La pasión de Montanelli por la política le lleva a pisar tantas líneas rojas que, en numerosos pasajes de sus diarios, se jacta (ah, bendita sea su vanidad) de que sus conocidos le piden que funde un partido. Estaba a punto de escribir letanía para referirme a esos mismos ruegos. En realidad, no hay más letanía que la que ponen los muertos, esos conocidos a los que Montanelli, tras anunciar el deceso con un seco aldabonazo (ha muerto Maratea, ha muerto Buzzati, ha muerto Gentile, ha muerto Rizzoli...), vela en robustas necrologías. Es relativamente sencillo seguir el rastro: los cadáveres encabezan las entradas en que se hallan alojados, como corresponde a la jerarquía de la noticia.

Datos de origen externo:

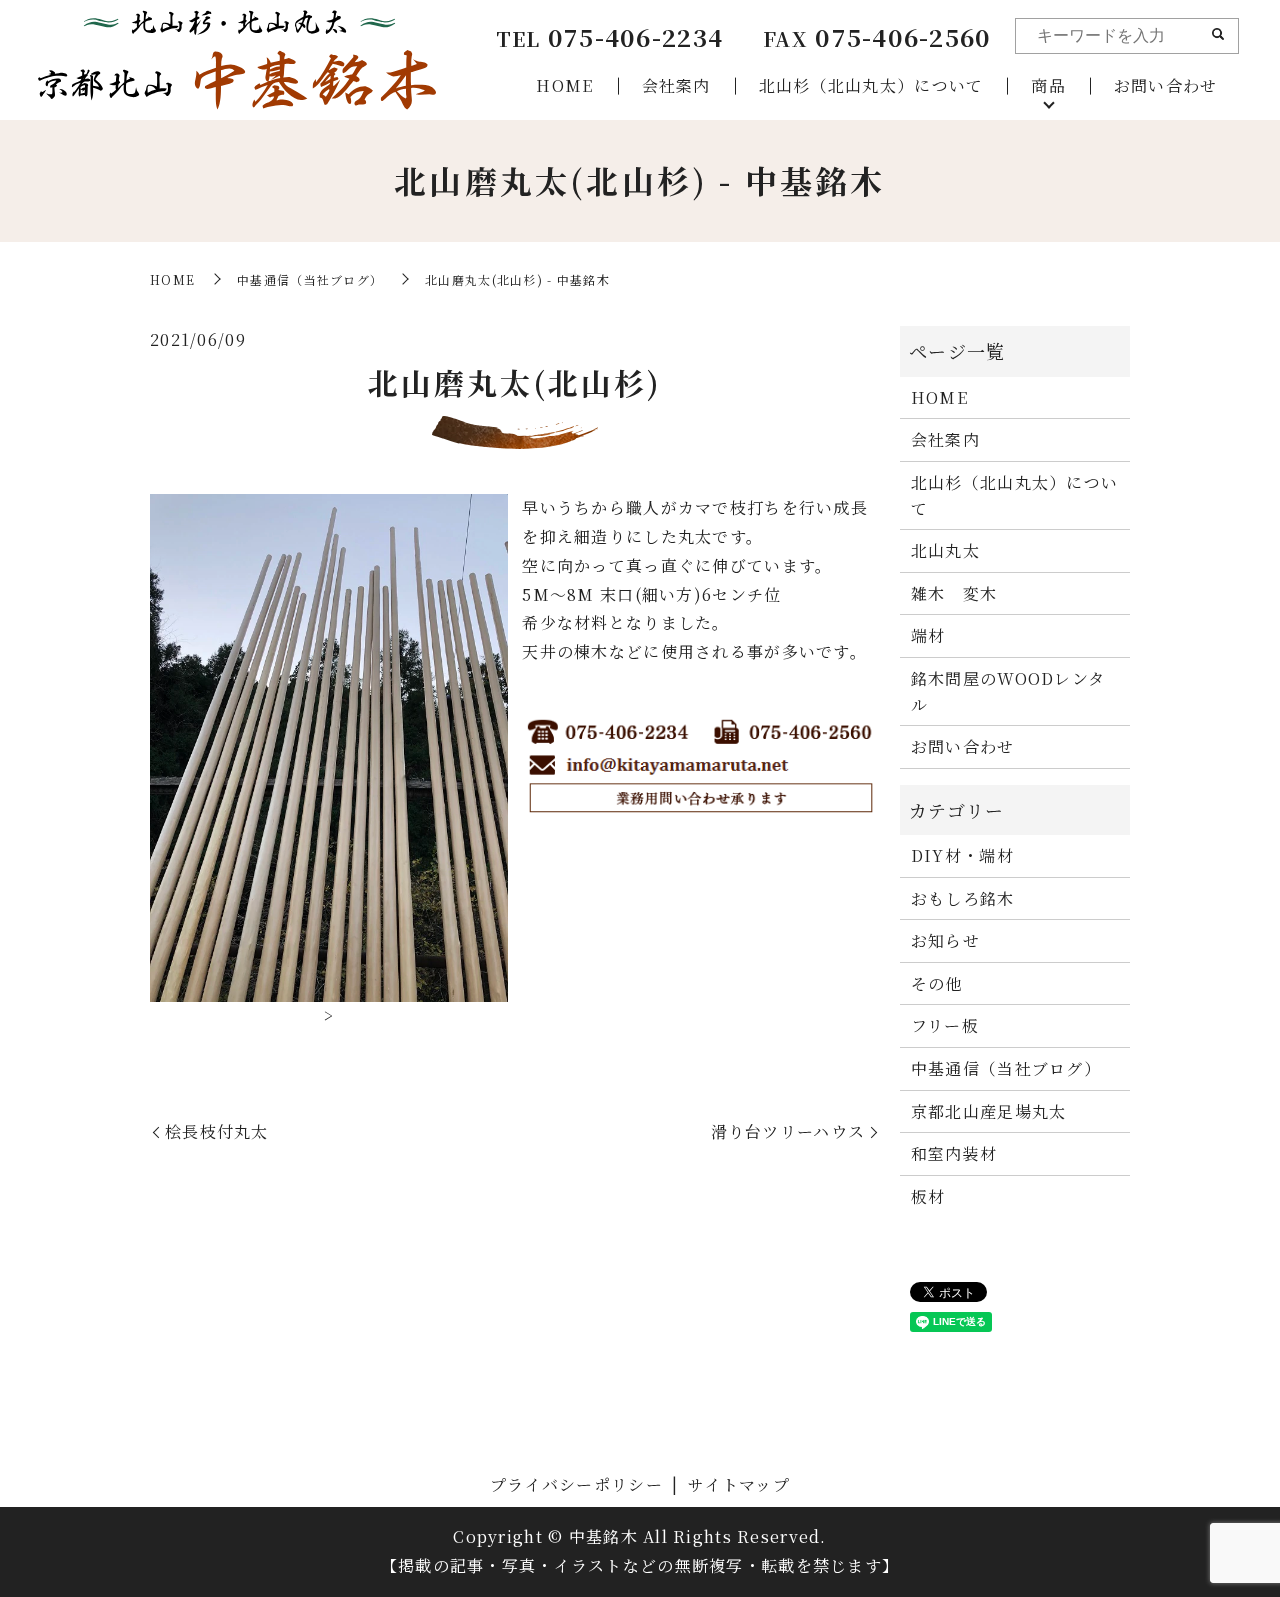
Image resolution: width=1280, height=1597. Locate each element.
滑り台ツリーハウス (788, 1131)
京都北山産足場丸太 (989, 1111)
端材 (928, 635)
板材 (928, 1196)
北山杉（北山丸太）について (871, 85)
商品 (1048, 85)
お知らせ (945, 940)
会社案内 (676, 85)
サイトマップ (739, 1484)
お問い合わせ (1166, 85)
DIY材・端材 (962, 855)
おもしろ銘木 (963, 898)
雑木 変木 (954, 593)
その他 (937, 983)
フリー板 (945, 1025)
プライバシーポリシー (576, 1484)
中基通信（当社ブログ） (310, 279)
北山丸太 (945, 550)
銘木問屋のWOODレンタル (1008, 691)
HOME (564, 85)
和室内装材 (954, 1153)
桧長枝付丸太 (217, 1131)
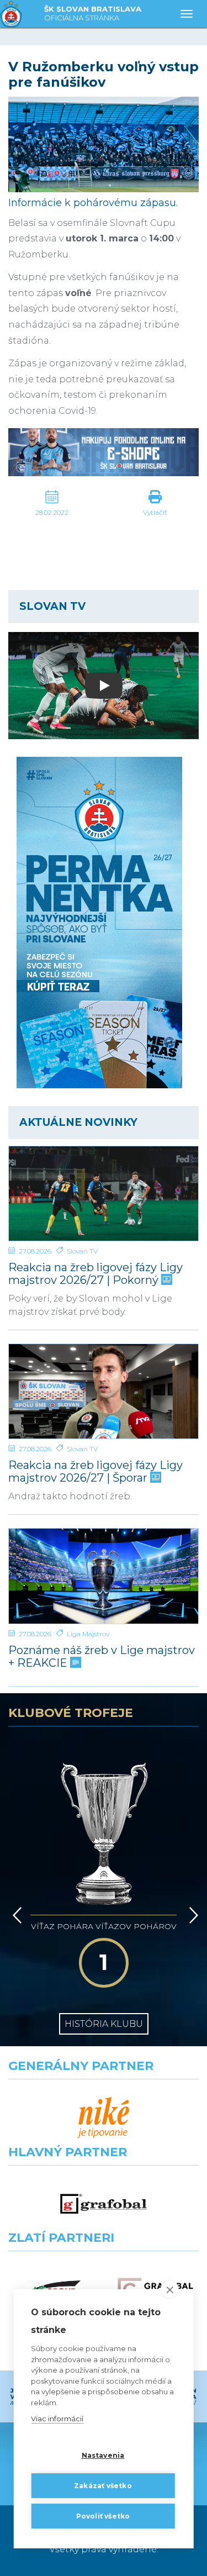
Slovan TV (82, 1251)
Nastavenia (103, 2455)
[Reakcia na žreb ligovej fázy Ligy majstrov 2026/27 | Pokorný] (103, 1194)
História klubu (104, 2024)
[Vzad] (15, 1915)
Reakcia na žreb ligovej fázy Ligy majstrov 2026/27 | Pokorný (95, 1274)
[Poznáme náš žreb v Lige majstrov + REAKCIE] (103, 1576)
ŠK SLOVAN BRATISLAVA (92, 13)
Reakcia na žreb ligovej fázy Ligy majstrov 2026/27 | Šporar (95, 1471)
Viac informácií (57, 2418)
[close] (170, 2289)
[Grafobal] (103, 2204)
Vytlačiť (155, 512)
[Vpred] (191, 1915)
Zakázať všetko (103, 2486)
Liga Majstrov (88, 1634)
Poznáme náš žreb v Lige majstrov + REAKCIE (101, 1656)
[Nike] (103, 2118)
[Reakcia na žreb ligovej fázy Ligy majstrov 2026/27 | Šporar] (103, 1391)
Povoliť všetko (103, 2516)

Tal es su pericia en el género (y tanto el goce que experimenta cuando habla de sí), que no descarto la posibilidad de que tentara su propia necrológica, en lo que bien podría ser un requiebro de corte novelesco, semejante a los que sazonaron El cuaderno gris. El 2 de junio de 1977 dos pistoleros de las Brigadas Rojas le dispararon a las piernas. Unas páginas antes, y luego de que le diagnosticaran una dolencia sin importancia en una extremidad, escribe: "Tendría gracia que la muerte me llegara por las piernas" (Montanelli las tenía por su flanco menos vulnerable a la enfermedad).
El libro se consume como la pólvora, en una suerte de descenso a tumba abierta que recrea mil y un tejemanejes por el buen gobierno del mundo, y que tanto recuerda a la prodigiosa media hora final de El Padrino III.
La mafia, por último. No hay una sola alusión a la mafia en unos diarios que atraviesan el tuétano de Italia, y entre cuyos protagonistas figura el mismísimo Andreotti. Es probable que Montanelli también despreciara las redundancias.
INDRO MONTANELLI: CUENTAS CONMIGO MISMO. DIARIOS (1957-1978). La Esfera (Madrid), 296 páginas.